Traditionally, baijiu should be drunk in one motion, and one must tap one’s finger to acknowledge the hospitality being shown. Tea cups are de rigueur in north China, while some traditional baijius involve the use of deer testicles or snake skin – thankfully are not exported. 

Baijiu is made from sorghum, a grass species cultivated for its grain. Fermentation takes place over 28 days in pits, which are never cleaned. “Like the dunder pits used to make high ester Jamaican rum, you’re going to get lots of yeast and bacteria, and lots of wild flavours,” says Chen.

The spirit’s colour doesn’t change with age but it does mellow, becoming more acidic. It is diluted with spring water before sale and marketed under age statements. A rare 1930s vintage from the distiller Nai Mao, now Moutai, recently sold for 2.6 million yuan (£295,000). The most expensive bottle of baijiu ever sold is a 1935 Lay Mau that fetched £1.1m in 2011.

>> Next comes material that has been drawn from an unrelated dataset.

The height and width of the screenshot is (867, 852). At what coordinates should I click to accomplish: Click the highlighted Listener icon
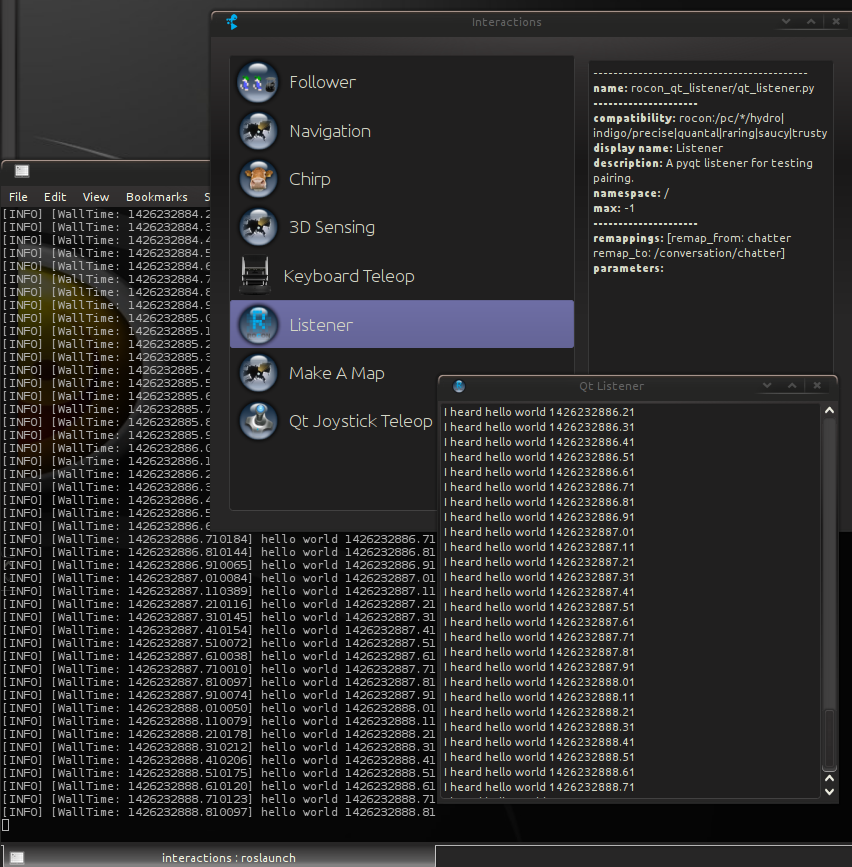coord(257,324)
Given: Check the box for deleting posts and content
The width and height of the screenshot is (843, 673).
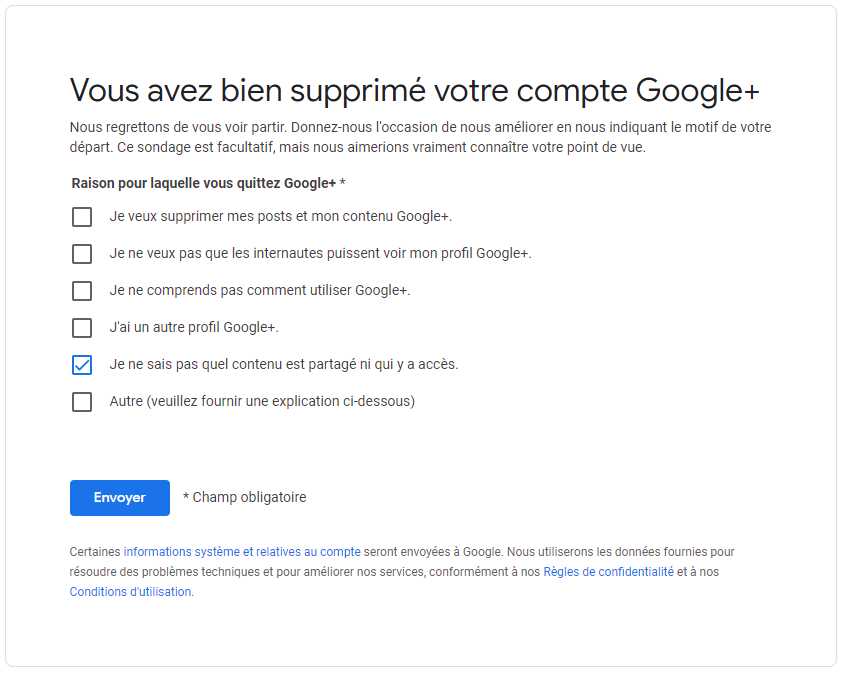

Chen hopes to market baijiu as a “foodies’ drink”. “Many think the 30 year old Qinghua is Grappa-like,” says Chen. “One restaurant used it over a lobster salad and a spaghetti dish. But the ten-year-olds are more favoured by chefs and bartenders. My Italian mother-in-law puts it in her clam soup. One day [chefs in] the UK may be brushing their barbecue chicken wings with Chuye Ching Chien.”

She also recommends mixing it with Fever Tree tonic, pouring a dash in Champagne or adding it to Tiramisu. The unaged bamboo variant, meanwhile, is great on the rocks with ginger beer or elderflower cordial. 

“Our goal, in a few years’ time, is for restaurants and bars to have special baijiu menus, like they do whiskies and wines.”